[[ Dataset excerpts, beginning ]]

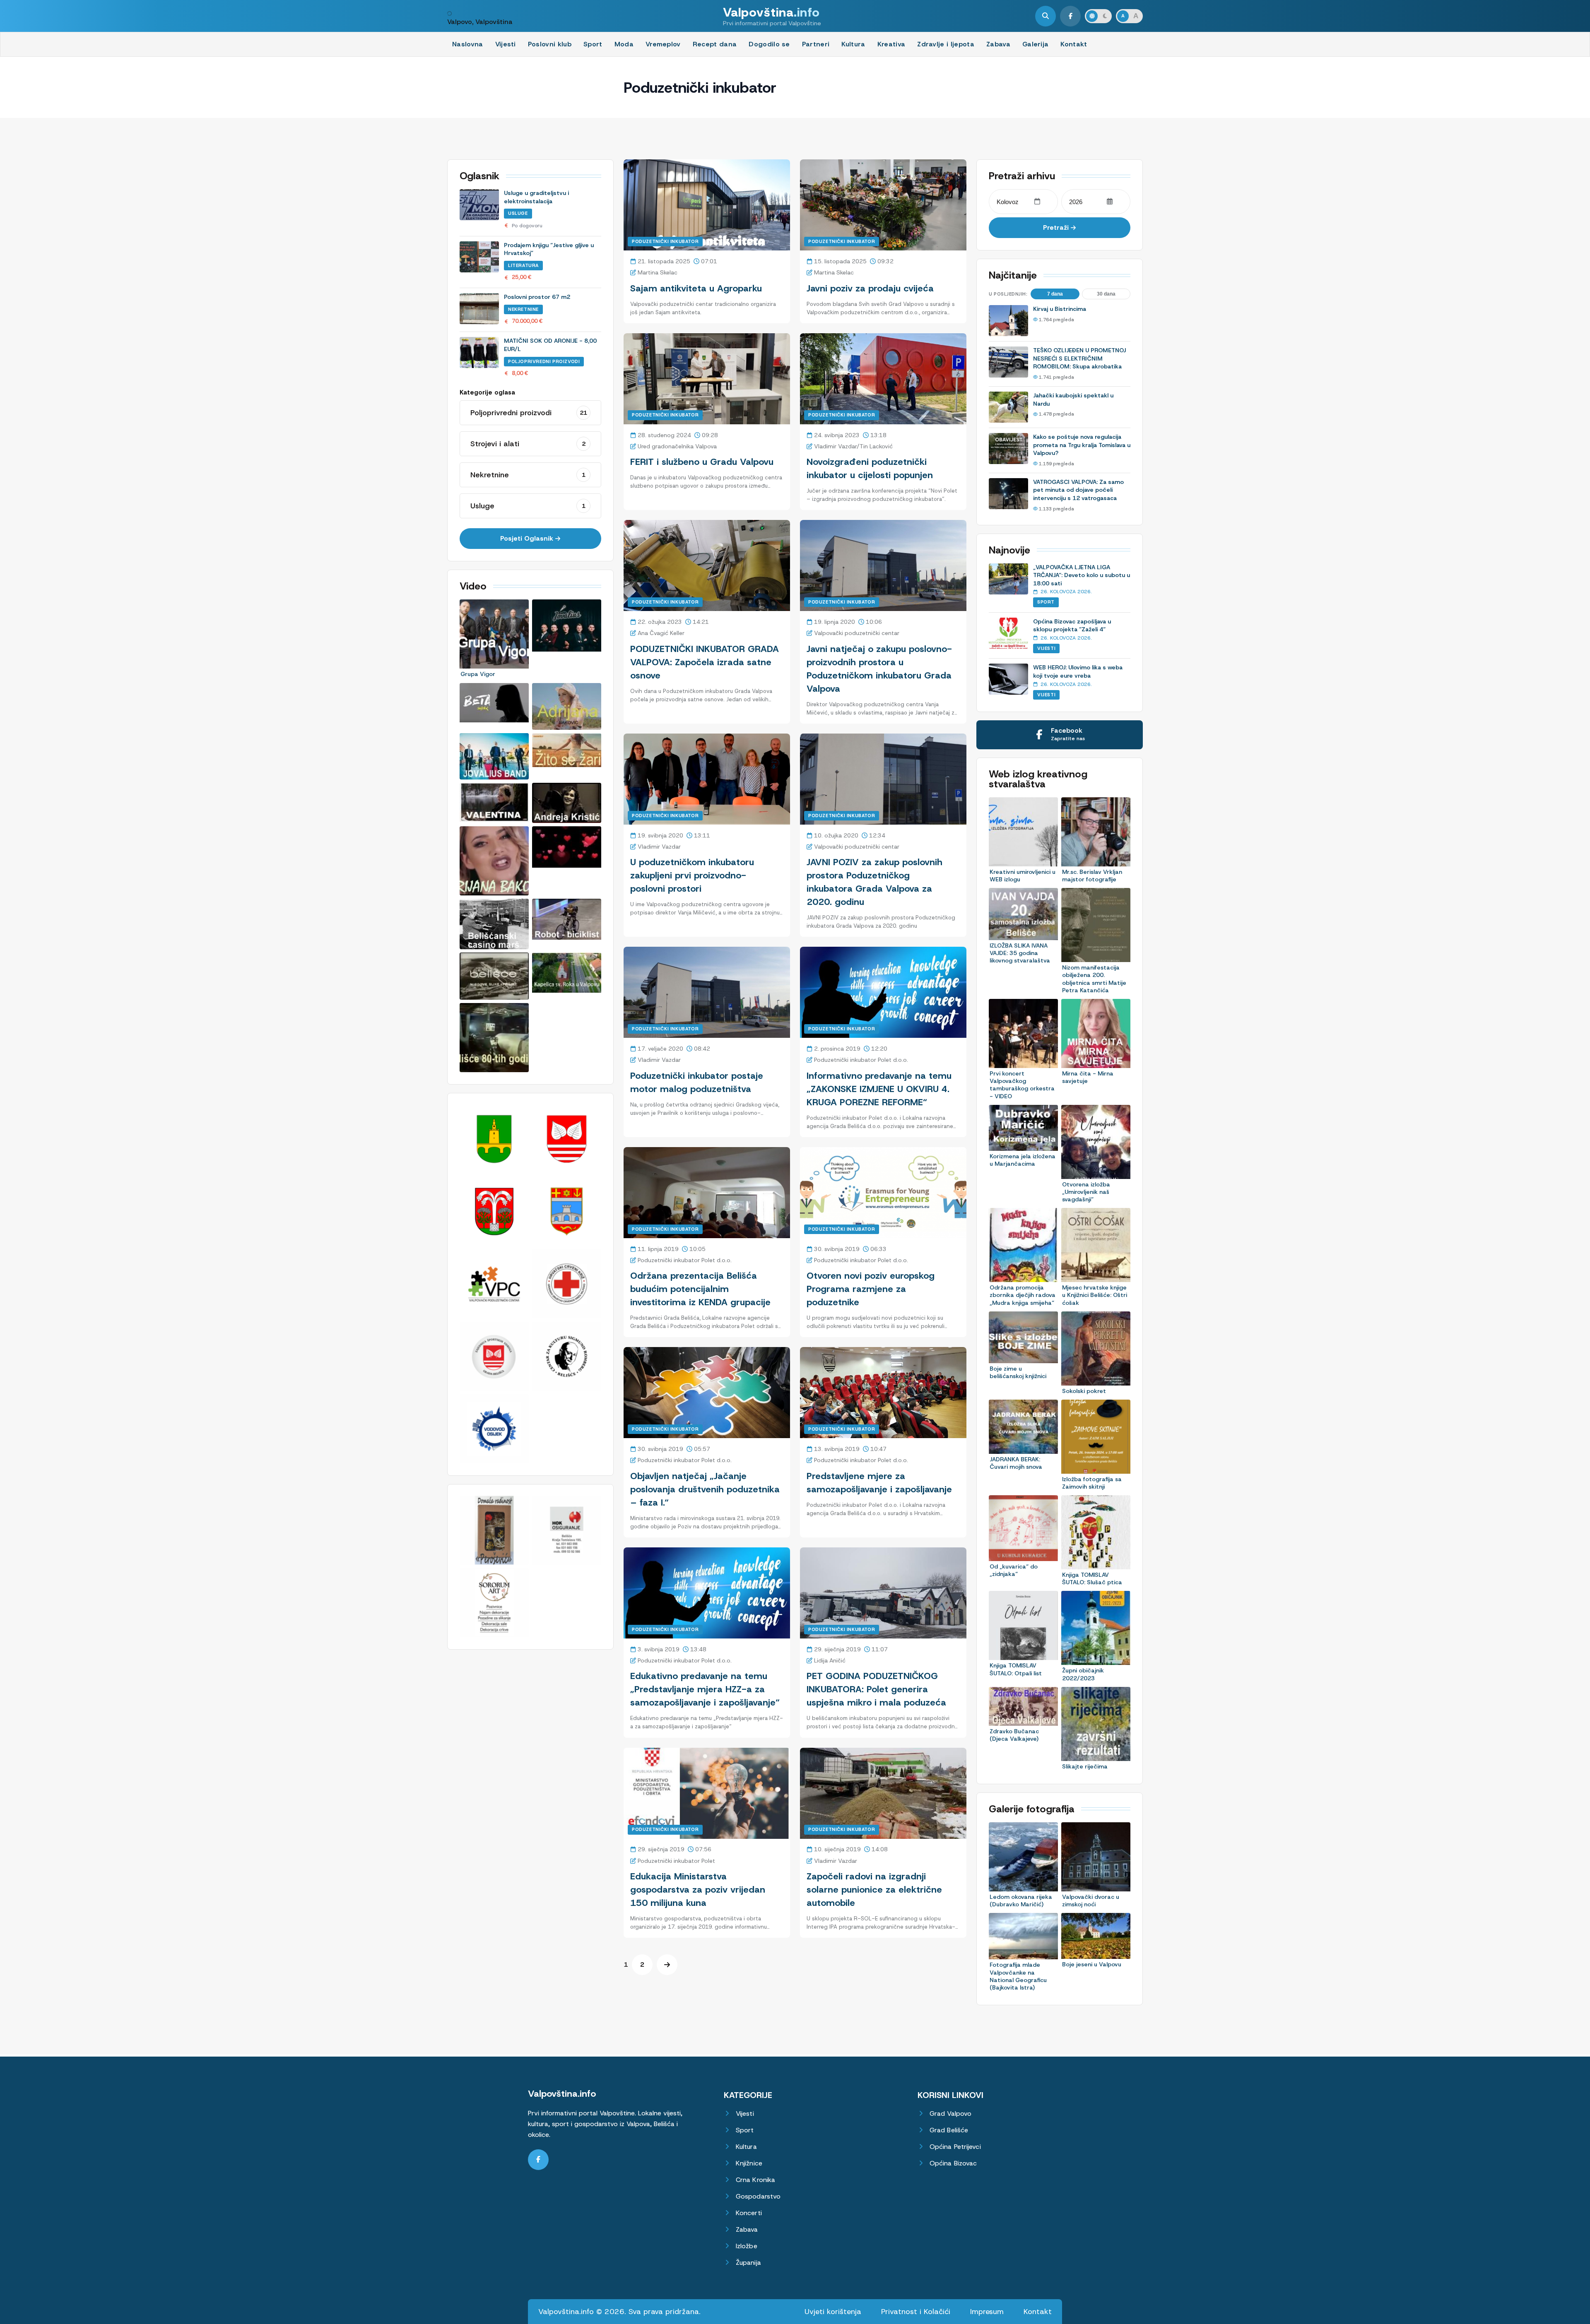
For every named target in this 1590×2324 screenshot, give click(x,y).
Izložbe (746, 2245)
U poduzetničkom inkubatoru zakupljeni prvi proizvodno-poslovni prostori (692, 875)
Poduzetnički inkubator (665, 241)
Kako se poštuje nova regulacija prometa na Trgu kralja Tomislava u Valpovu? (1081, 445)
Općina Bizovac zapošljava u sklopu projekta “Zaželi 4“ (1072, 625)
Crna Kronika (755, 2179)
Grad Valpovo (950, 2113)
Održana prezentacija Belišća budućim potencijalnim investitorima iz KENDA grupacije (700, 1289)
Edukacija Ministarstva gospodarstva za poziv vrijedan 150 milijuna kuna (697, 1889)
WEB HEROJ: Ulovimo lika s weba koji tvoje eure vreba (1078, 671)
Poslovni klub (549, 44)
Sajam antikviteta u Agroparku (696, 288)
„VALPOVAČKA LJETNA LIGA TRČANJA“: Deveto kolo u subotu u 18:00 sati (1081, 575)
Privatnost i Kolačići (915, 2312)
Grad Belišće (949, 2130)
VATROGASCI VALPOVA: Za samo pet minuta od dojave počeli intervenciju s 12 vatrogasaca (1078, 490)
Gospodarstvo (758, 2196)
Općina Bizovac (953, 2163)
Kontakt (1073, 44)
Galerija (1035, 44)
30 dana (1106, 294)
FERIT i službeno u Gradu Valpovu (701, 462)
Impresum (987, 2312)
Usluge (518, 213)
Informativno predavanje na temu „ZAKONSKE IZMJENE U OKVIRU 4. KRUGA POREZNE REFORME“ (879, 1089)
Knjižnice (749, 2163)
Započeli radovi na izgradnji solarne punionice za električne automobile (874, 1889)
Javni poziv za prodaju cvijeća (870, 288)
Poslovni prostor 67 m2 (537, 297)
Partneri (816, 44)
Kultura (853, 44)
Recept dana (715, 44)
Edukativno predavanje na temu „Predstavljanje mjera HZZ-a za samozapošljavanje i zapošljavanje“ (705, 1689)
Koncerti (749, 2212)
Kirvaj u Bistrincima (1059, 309)
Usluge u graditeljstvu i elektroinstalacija (536, 197)
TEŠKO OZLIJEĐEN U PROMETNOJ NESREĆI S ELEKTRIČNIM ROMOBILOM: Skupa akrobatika (1079, 358)
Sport (592, 44)
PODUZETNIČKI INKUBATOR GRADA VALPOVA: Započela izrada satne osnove (704, 662)
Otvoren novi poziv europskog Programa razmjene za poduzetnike (871, 1289)
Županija (748, 2262)
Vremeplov (663, 44)
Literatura (523, 265)
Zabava (998, 44)
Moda (624, 44)
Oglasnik (479, 176)
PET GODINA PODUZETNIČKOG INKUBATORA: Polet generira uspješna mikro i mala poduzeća (876, 1689)
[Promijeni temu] (1098, 16)
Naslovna (467, 44)
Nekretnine (523, 309)
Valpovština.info (562, 2094)
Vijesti (505, 44)
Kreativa (891, 44)
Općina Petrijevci (955, 2146)
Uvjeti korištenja (833, 2312)
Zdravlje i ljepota (945, 44)
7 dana (1055, 294)
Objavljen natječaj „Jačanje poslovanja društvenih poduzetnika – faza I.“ (705, 1489)
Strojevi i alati (527, 444)
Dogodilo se (769, 44)
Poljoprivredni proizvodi (544, 361)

[[ Dataset excerpts, end ]]

(Aim of the task) Could you write out, exactly as they stand, only the lines above that begin at the line with "Vremeplov (663, 44)" and stop after the line with "Valpovština.info (562, 2094)"?

(Exercise result)
Vremeplov (663, 44)
Literatura (523, 265)
Zabava (998, 44)
Moda (624, 44)
Oglasnik (479, 176)
PET GODINA PODUZETNIČKOG INKUBATORA: Polet generira uspješna mikro i mala poduzeća (876, 1689)
[Promijeni temu] (1098, 16)
Naslovna (467, 44)
Nekretnine (523, 309)
Valpovština.info (562, 2094)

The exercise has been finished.